# favorite lures



## carp_killer (Nov 24, 2006)

i thought it would be fun to exchange with one and other (and help give the newcomers ideas) are favorte lures 
my personal favorites are sorta old fashioned but ive used them evr since the 50s so they must be alright

**** ground up minnows
cotote old meat or scraps from other catches
mink ground up minnows
rats apple chunks
for everything else i dont use bait


----------



## Never_summer (Nov 17, 2006)

****, Coyote, Beaver, Mink, Rats- Chunks of **** meat from prior catches.
Rats- Carrots and toothpaste - Don't know why it works, but it works. Maybe they are health freaks.


----------



## cya_coyote (Aug 31, 2005)

i like chocolate syrup and marshmellows for ****. peppermint also works well. coyotes and fox i use rabbit urine and bones. sometimes coyote and fox urine also.

cya

:sniper:


----------



## carp_killer (Nov 24, 2006)

can i ask how you found out they like toothpaste cause i dont no to many people who would try that


----------



## Never_summer (Nov 17, 2006)

I used the toothpaste trick when I first started out.
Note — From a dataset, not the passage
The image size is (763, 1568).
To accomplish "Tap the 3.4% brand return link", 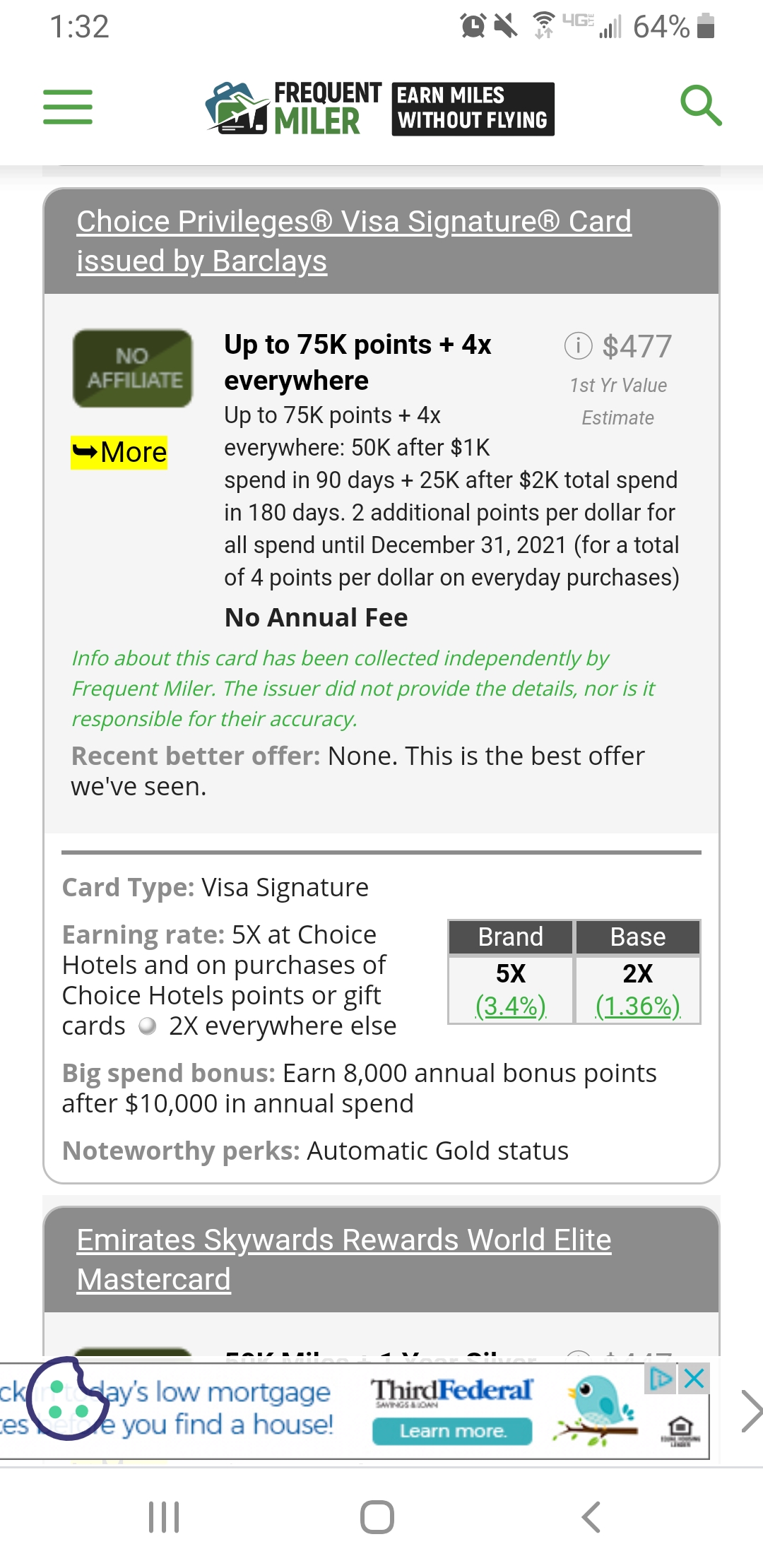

I asked an old trapper from the area what would work good and he might of just been telling me that to get me away, but I had never caught so many muskrats in my life as I did that year.


----------



## Trapper62 (Mar 3, 2003)

Canine - Grahams Deception and Super Bonanza

Beaver - Dobbins Backbreaker, Caven's Timber

**** - Fishoil blended with crawfish oil

Mink - no lure, blind sets

These are my favorites but I have a box full of others as well!


----------



## carp_killer (Nov 24, 2006)

any of you ever tried liquid smoke i have heard that works good but dont no if i want to try it i tried toothpaste though and i caught a few rats


----------



## trapper14 (Nov 8, 2005)

fox/****: semi-rotten smashed sardines (almost a paste)
****: hard-core **** lure. & shelfish oil
rat/opossum/maybe ****: diced apples covered is syrup that have been rotening for 5-8 months.


----------